Gli ultimi rialzi sono arrivati il 3 e il 4 maggio, a poca distanza l’uno dall’altro: il 3 maggio la Federal Reserve americana ha aumentato il proprio tasso di riferimento dal 5% al 5,25%, e il giorno dopo la Banca Centrale Europea l’ha alzato dal 3,5% al 3,75%. Sono solo gli ultimi di una serie di ritocchi ai tassi d’interesse praticati dalle Banche Centrali.
Nel caso degli Stati Uniti gli aumenti erano iniziati nel marzo 2022, quando la Fed portò il tasso di riferimento dallo 0,25% allo 0,5% e sono poi proseguiti con altri 9 rialzi. Tra il giugno e il novembre del 2022 sono stati più aggressivi, con revisioni di 75 punti base alla volta. In meno di 5 mesi il tasso è passato dall’1,5% al 4%, un livello che non si era mai toccato dal 2007. La crescita è continuata fino al 5,25% attuale, ma a un ritmo più lento, con aumenti che nelle ultime occasioni sono stati solo dello 0,25%.
La Bce di Francoforte ha agito nella stessa direzione. Ha però iniziato dopo, nel luglio 2022, quando per la prima volta dopo 6 anni ha innalzato il tasso di riferimento al di sopra dello zero. Nello scorso autunno la Bce ha aumentato il tasso dello 0,75% per poi diminuire le dimensioni degli incrementi, con l’ultimo, quello di maggio 2023, che è stato di 25 punti base.
I tassi di riferimento nel resto del mondo
Non tutte le Banche Centrale delle altre principali economie mondiali si sono comportate allo stesso modo. Quella cinese, per esempio, ha diminuito il proprio tasso di riferimento dal 3,8% al 3,65% nel corso del 2022, mantenendolo poi su questo livello fino a oggi. La ragione è che l’anno scorso l’inflazione è stata, secondo i dati ufficiali, molto più bassa che negli Usa e nell’Eurozona, tra l’1,6% e il 2,8%, mentre nei primi mesi del 2023 è crollata, fino a uno +0,1% in aprile.
Sempre in Asia è notevole il caso giapponese: qui il tasso di riferimento non è mai stato mosso ed è rimasto negativo, dello 0,1%, nonostante anche in questo Paese il carovita si sia fatto sentire, superando il 4% tra dicembre 2022 e gennaio 2023, per poi cominciare a scendere nei mesi successivi.
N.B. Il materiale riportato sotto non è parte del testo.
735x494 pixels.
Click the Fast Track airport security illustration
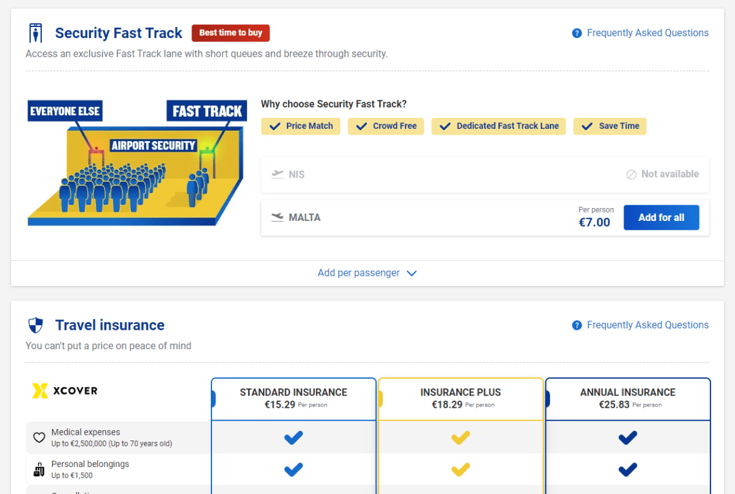pyautogui.click(x=137, y=163)
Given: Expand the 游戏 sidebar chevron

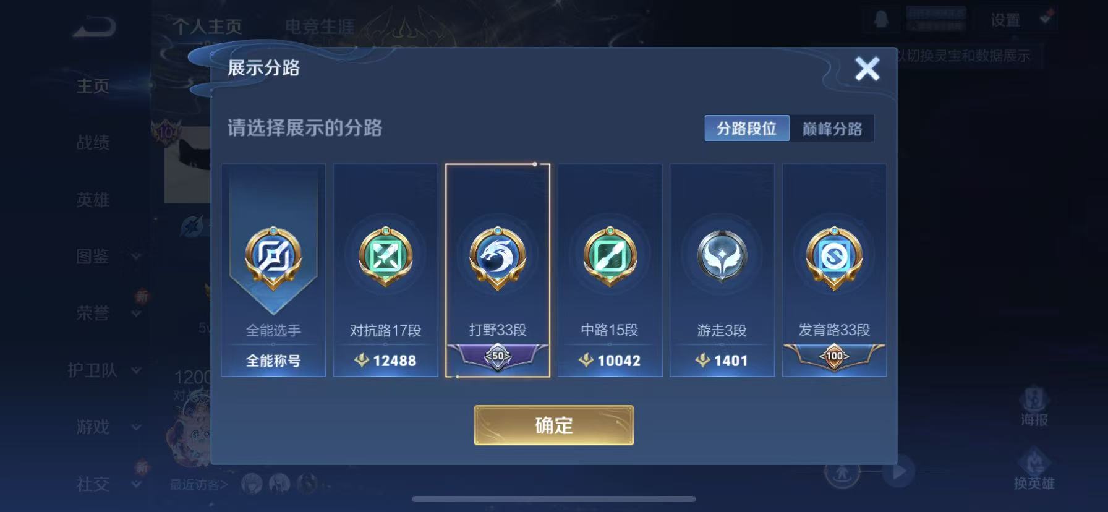Looking at the screenshot, I should (x=136, y=427).
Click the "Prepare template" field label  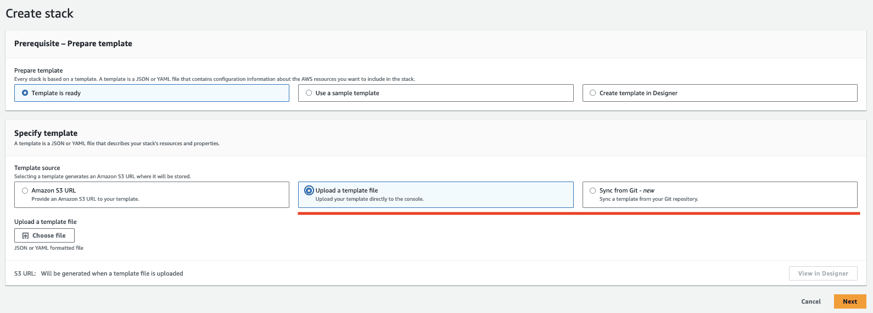(x=38, y=70)
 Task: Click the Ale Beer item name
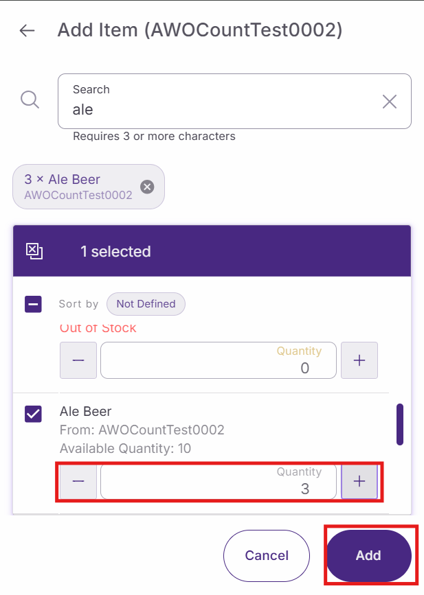click(86, 412)
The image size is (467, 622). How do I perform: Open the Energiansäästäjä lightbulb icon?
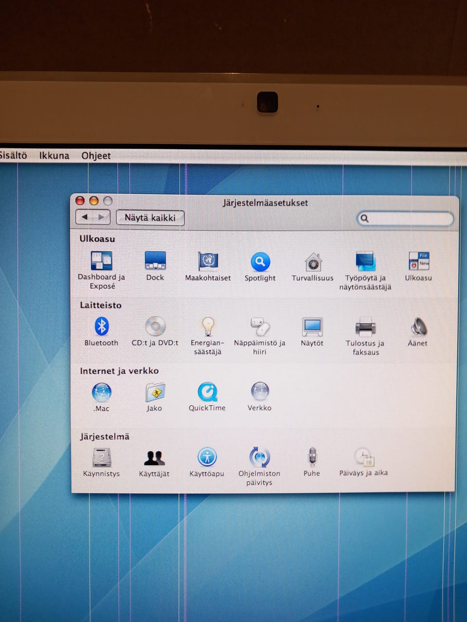pos(208,327)
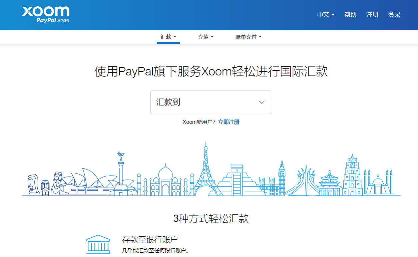
Task: Expand the 账单支付 menu
Action: (x=248, y=37)
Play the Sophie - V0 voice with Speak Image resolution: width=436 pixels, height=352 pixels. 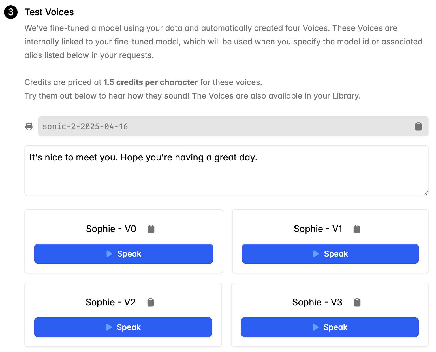click(x=123, y=254)
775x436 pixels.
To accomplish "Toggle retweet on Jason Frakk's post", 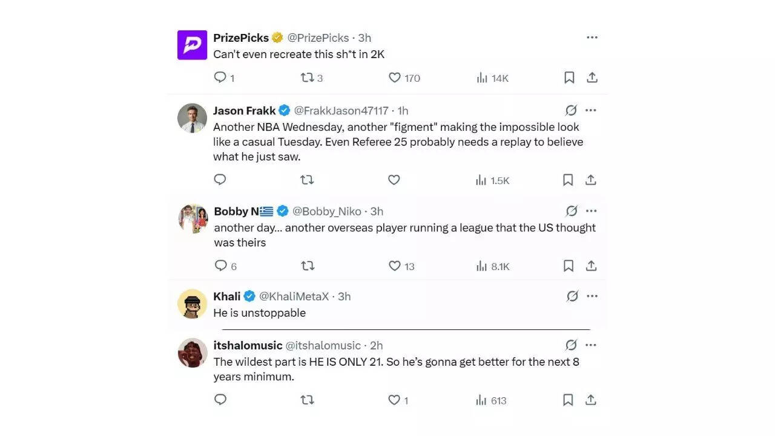I will coord(307,179).
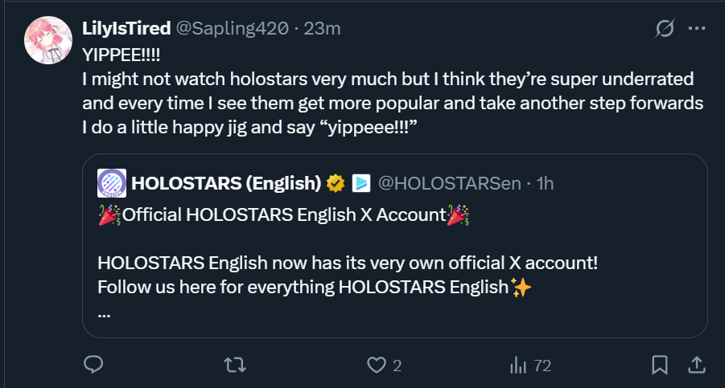Open the view analytics bar chart icon

point(517,366)
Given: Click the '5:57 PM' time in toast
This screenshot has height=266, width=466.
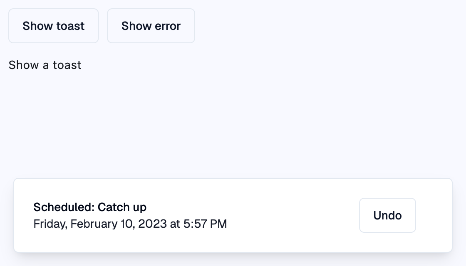Looking at the screenshot, I should pos(205,224).
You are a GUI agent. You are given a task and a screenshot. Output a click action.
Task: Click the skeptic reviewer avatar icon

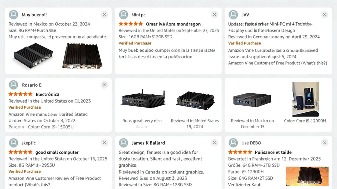(x=13, y=143)
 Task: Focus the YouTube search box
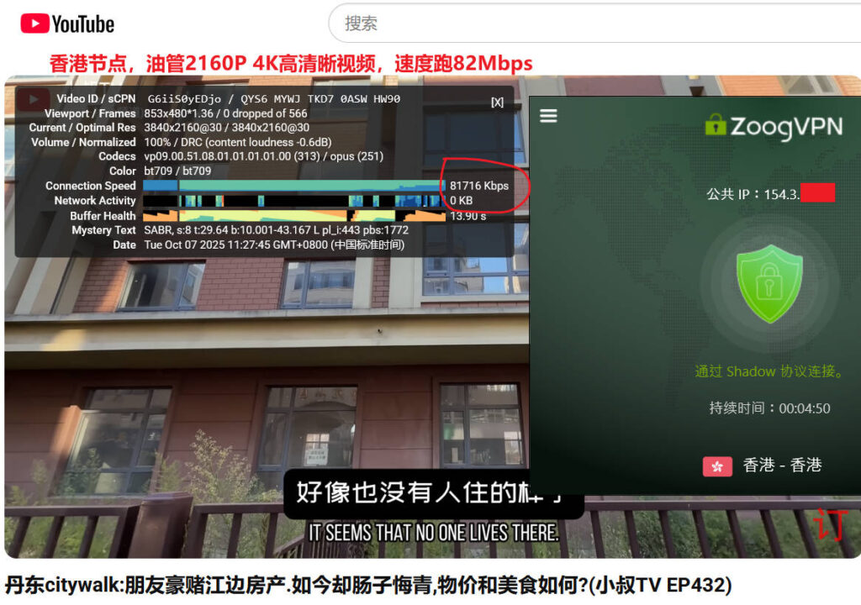click(589, 24)
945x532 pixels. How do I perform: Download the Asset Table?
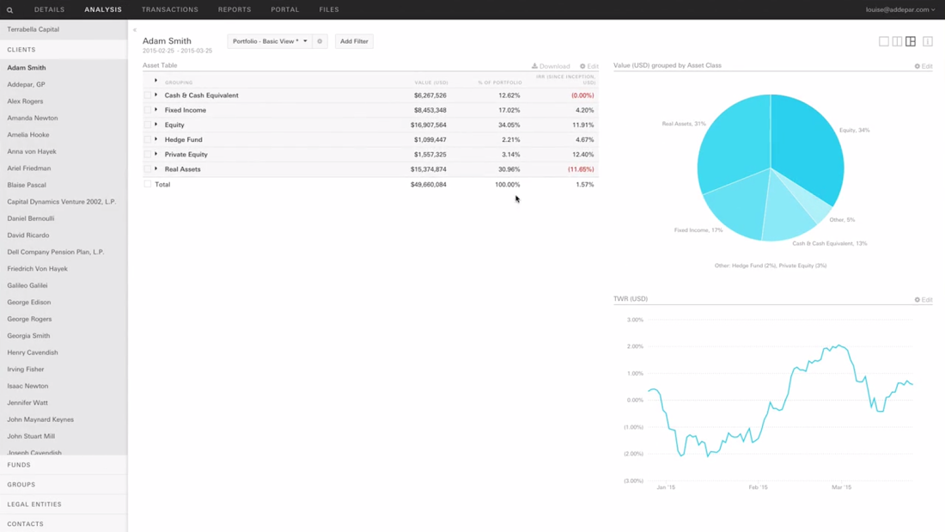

Maggiori di quelli giapponesi, ma inferiori che nell’Eurozona, sono poi i tassi di altre economie asiatiche come Singapore e Corea del Sud, ma non l’India, nella quale in meno di un anno sono saliti dal 4% al 6,5%. I tassi più alti si trovano in America Latina, in Messico, dove sono stati aumentati dal 4% all’11,25% in due anni, in Brasile, dove sono cresciuti dal 2% al 13,75% tra 2021 e 2022, ma soprattutto in Argentina dove hanno raggiunto il 97%, salendo nell’ultimo mese di un 16%. Da inizio 2022 sono di fatto raddoppiati, seguendo un’inflazione che non accenna a frenare e ha raggiunto in aprile il 108,8%.
Cosa succederà in futuro? Secondo il panel di previsori consultato dalla Bce nell’Eurozona il tasso di riferimento raggiungerà un picco del 4% nella seconda metà del 2023 per poi scendere, al pari dell’inflazione. Per quanto riguarda gli Usa analisti come quelli di ING e Scotiabank pensano che la Fed non effettuerà più rialzi e che alla fine del 2023 o al massimo nel 2024 il tasso scenderà sotto la soglia del 4%. Inflazione permettendo.